12 Dicembre 2006

dove mi ero fermata?
al braccialetto fluorescioso fucsia.
e la prima canzone di miss violetta era "in fotografia sembravo più magra" accidenti a lei.
non ho studiato Hegel, alla fine, ma ho seguito in classe e sì, è vero, si parla un po' addosso e ha tendenze leggermente naziste, ma a parte quello la cosa della schiavitù e della paura della morte mi ha preso.
cose che sono nel mio cervello da tempo.
una volta ero diversa, un po' mi spiace, forse ero un po' meglio, non è che ora sia più felice quindi proprio non saprei.
mi sono innamorata di Keats.
non delle poesie, di lui dico, proprio.
questo fascino del poeta maledetto. il ricciolo ribelle. peccato sia morto (e non è del primo che lo dico)
mi sento una persona odiosa perchè ho solo voglia di cazzeggiare e spendere soldi e bere e cazzeggiare (ma l'ho già detto?), ma questo rimarrà ovviamente un desiderio irrealizzato poichè il senso di colpa mi opprime e il senso del dovere mi schiaccia e, soprattutto, sono tirchia. e poi quelli che fanno così io li odio.
sono molto romantica, dovrei smettere di studiare (ahahhah)
ho mal di testa
sono quasi qui.
quasi a posto.


era un sacco che non sentivo gli Afterhours, e martedì li vedo di nuovo.
e voglio un pensiero superficiale che renda la pelle splendida

ho comprato Sociologia della fotografia. vedremo. come andrà.

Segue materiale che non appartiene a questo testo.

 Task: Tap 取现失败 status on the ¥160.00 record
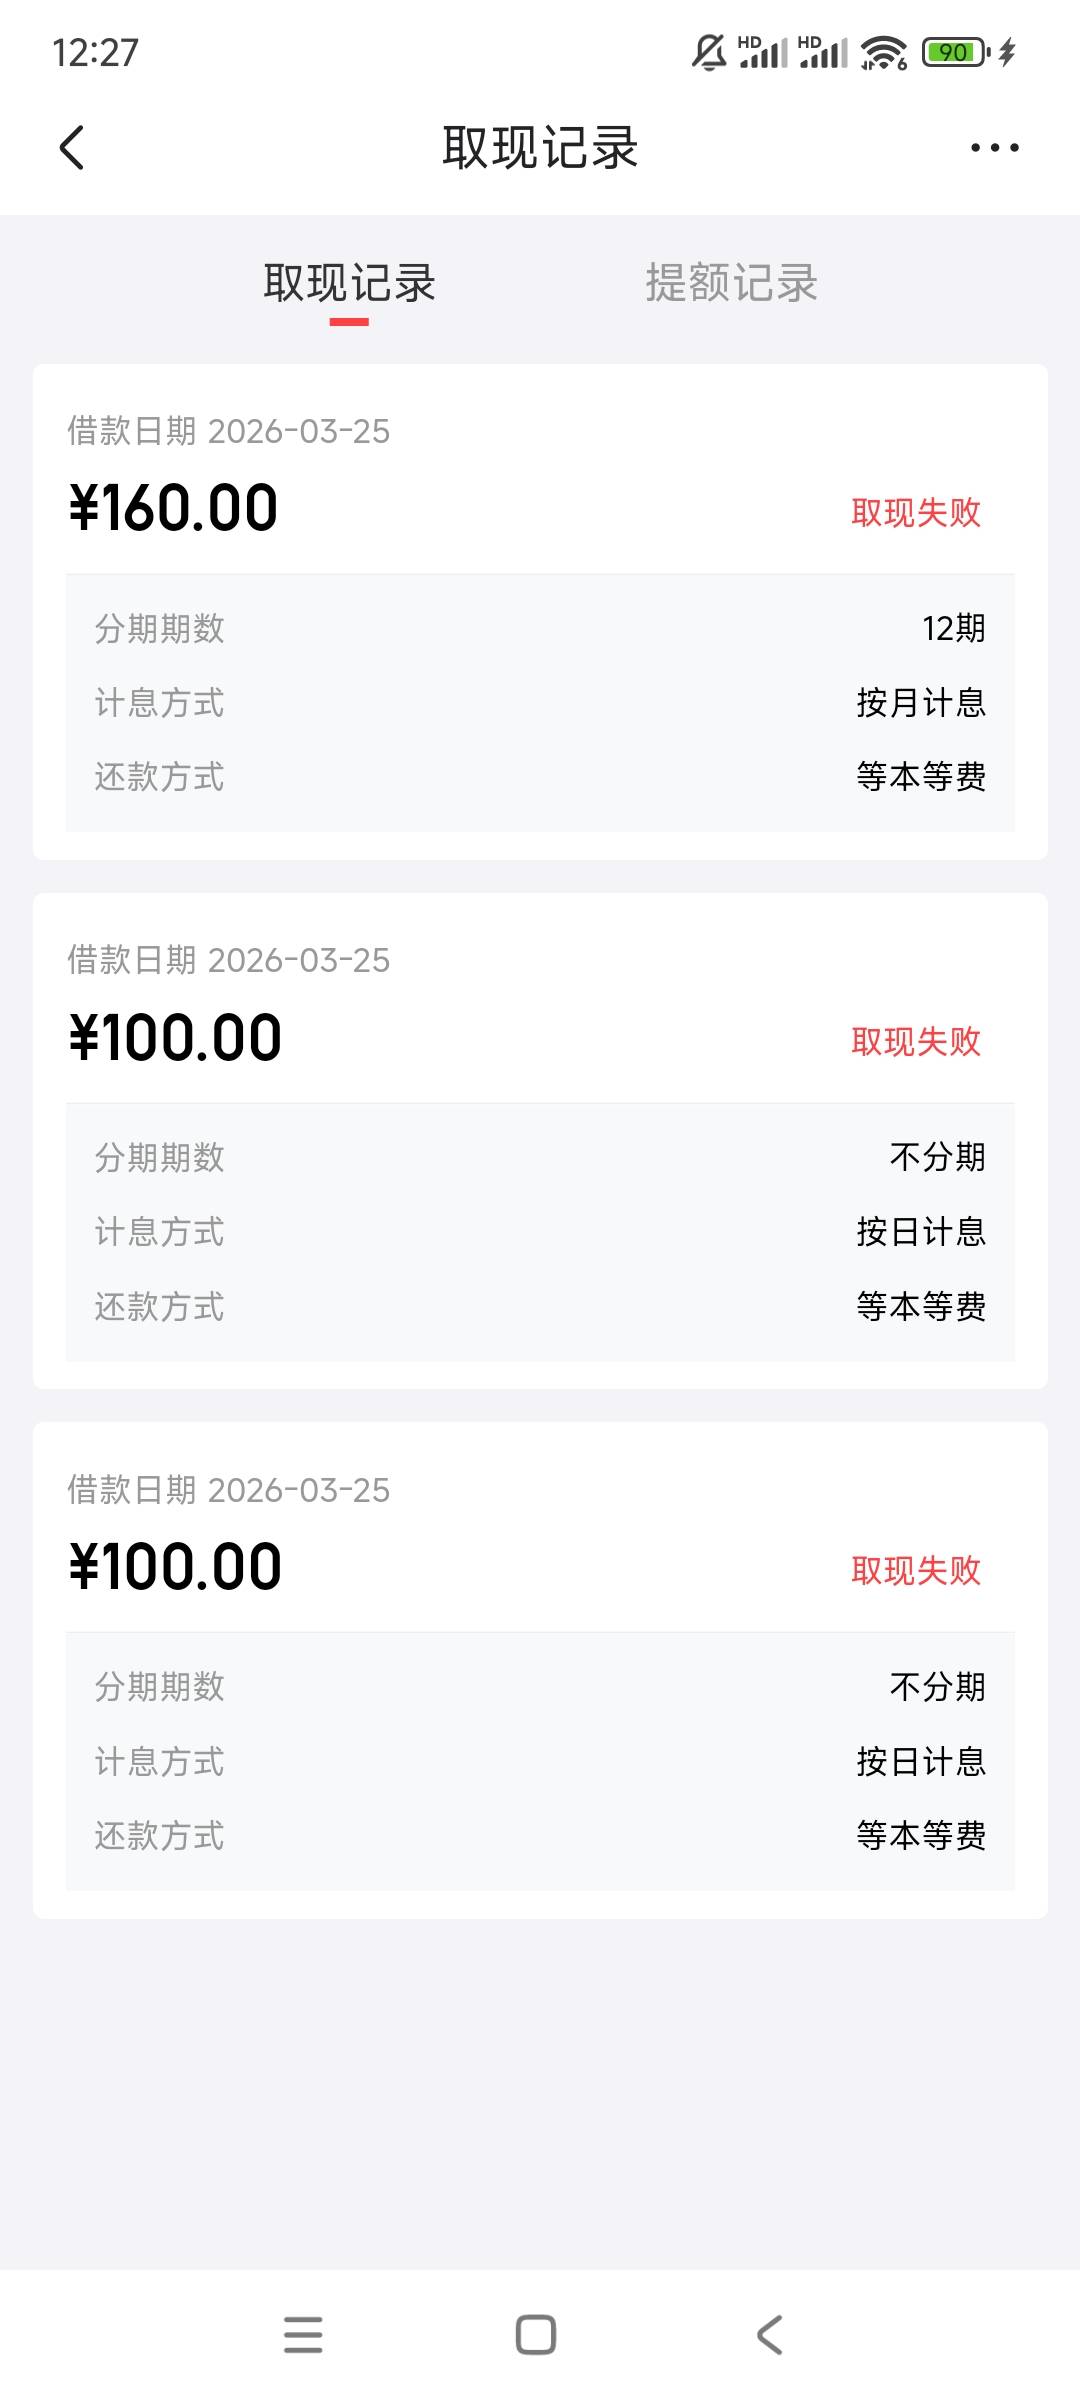point(915,512)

She dwells with Beauty - Beauty that must die;
And Joy, whose hand is ever at his lips
Bidding adieu; and aching Pleasure nigh,
Turning to poison while the bee-mouth sips:
Ay, in the very temple of Delight
Veil'd Melancholy has her sovran shrine,
Though seen of none save him whose strenuous tongue
Can burst Joy's grape against his palate fine;
His soul shall taste the sadness of her might,
And be among her cloudy trophies hung.